ちいさん家、だよな。え?やだ。それって同棲じゃん。
いやいやまあまあ、ちゃんと家賃は払ったとして、えっと。毎日ちいさんと一緒にいられる。
ぶっ!!やばい、鼻血出そうだよ。
て、なに考えてんだ!!俺はっ!!
「それはどうかと思うぜえ?」
香田さんに言われる。
今日は、棚卸しだから午前中に会社に来い、って言われて頑張って早起きした。
月末は棚卸し。
ショップもそうだし、会社の倉庫もそう。
ハンディスキャナー持って、倉庫の中の商品を一枚ずつ、バーコードをスキャンしていく。

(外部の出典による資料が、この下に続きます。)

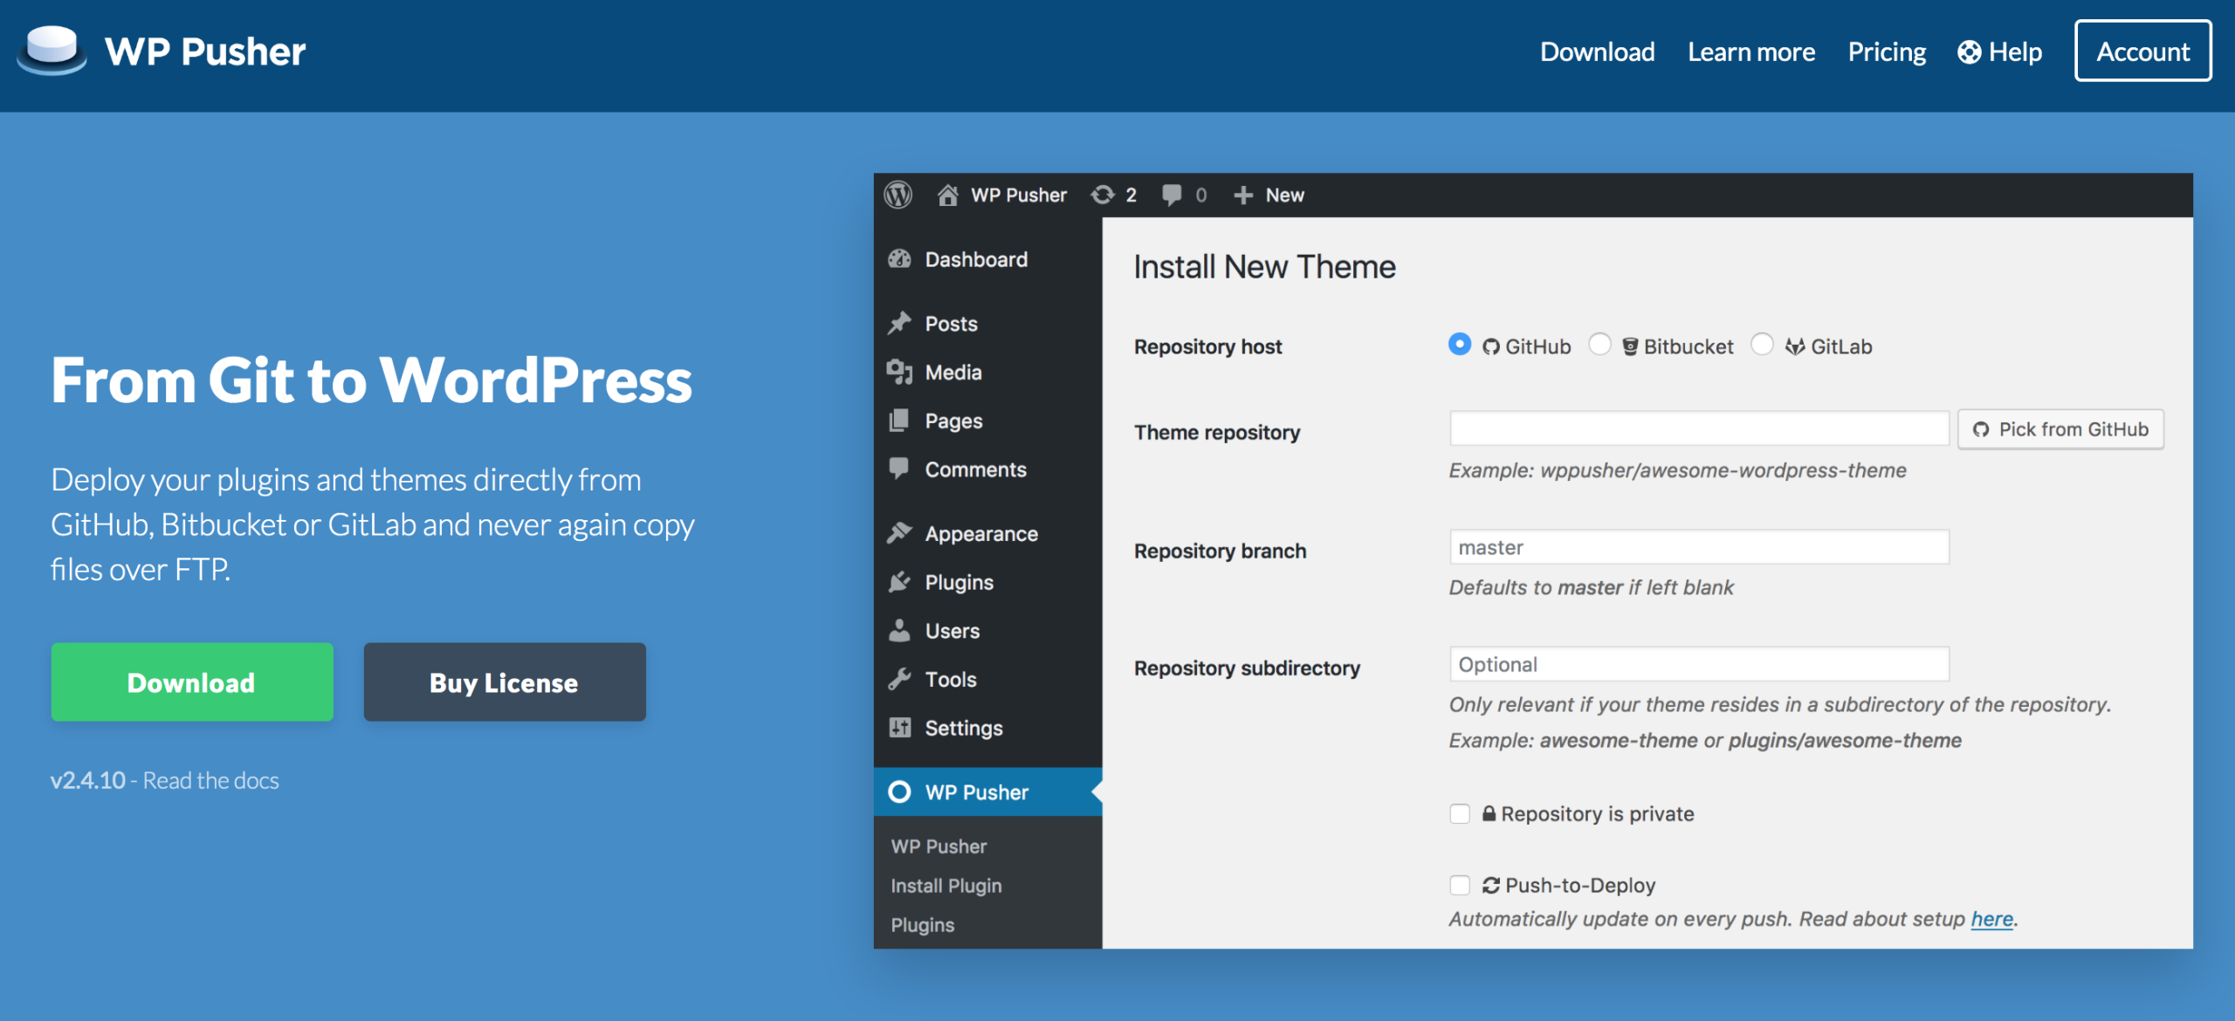Open the comments bubble icon in admin bar
Viewport: 2235px width, 1021px height.
click(x=1172, y=195)
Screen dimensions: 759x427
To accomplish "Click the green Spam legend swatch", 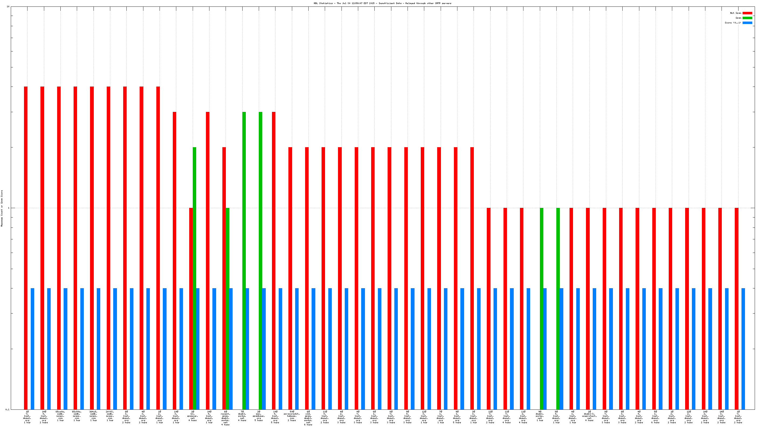I will [747, 18].
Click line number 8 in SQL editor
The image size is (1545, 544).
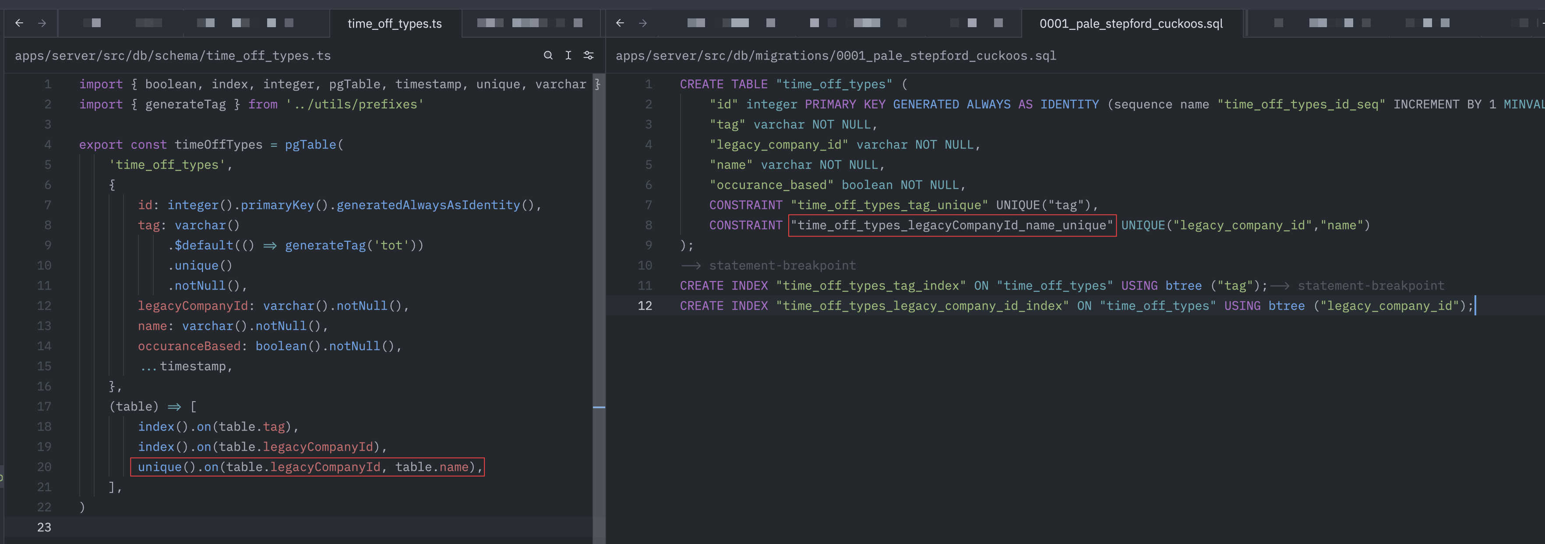click(x=648, y=225)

んで、後でシステムのデータベースに登録されてる在庫ときちんと合ってるか確認しねえといけねえ。
洋服だけじゃねえんだよな。靴やら帽子やらアクセサリーやらバーコードついてるもんはなんでもスキャン。
一個でも合わねえとやり直し。
俺は今まで電話番だったけど、これも営業の仕事の内だから香田さんと一緒に倉庫の一角で、ピッ、ピッってやってる。
今日は事務以外は全社員、棚卸し作業。
「どう、ってダメっすかね?家賃とかは払うつもりですけど」
ちいさんと同棲。考えただけで顔がにやけるよ。
「そう言う事情がきっかけで同棲に持ち込むのはなあ。彼女がお前の泣き落としに負けて、良い、って言ってくれるかも知れねえけどさ、やっぱなあ」
香田さんとラック一本ずつ手分けして、スキャン。
「彼女は分別があって、自立してて、大人の女なワケだろお?」
「そっすね」
俺は大人の女のちいさんが大好き。
「社会的な立場も持ってる節度のある大人が、自宅に若い男住まわしてちゃマズいだろ」
ん?
「え?それって、世間体とかですか?」
「そうだよ」
「でも、前に彼女は気にしてないって言ってくれましたよ?」
香田さんが。
「バカか、お前」
呆れた顔した。
「そう言ってくれてもな、世間なんて面白がって噂たてやがるんだよ」
俺は、そう言う事でちいさんに嫌な思いとかして欲しくねえのに。
「彼女が気にしない、って、言ってくれてもな。そう言うとこはお前がちゃんと考えねえといけねえんだよ」
同棲できたらラッキーとか思って、ちゃんと考えてなかった。
香田さん、やっぱ経験者だからかな。
「おっし、昼メシにすっかあ」
昼休み、俺は来る時にコンビニで弁当買って来てたから、そのまま一緒に会議室に行った。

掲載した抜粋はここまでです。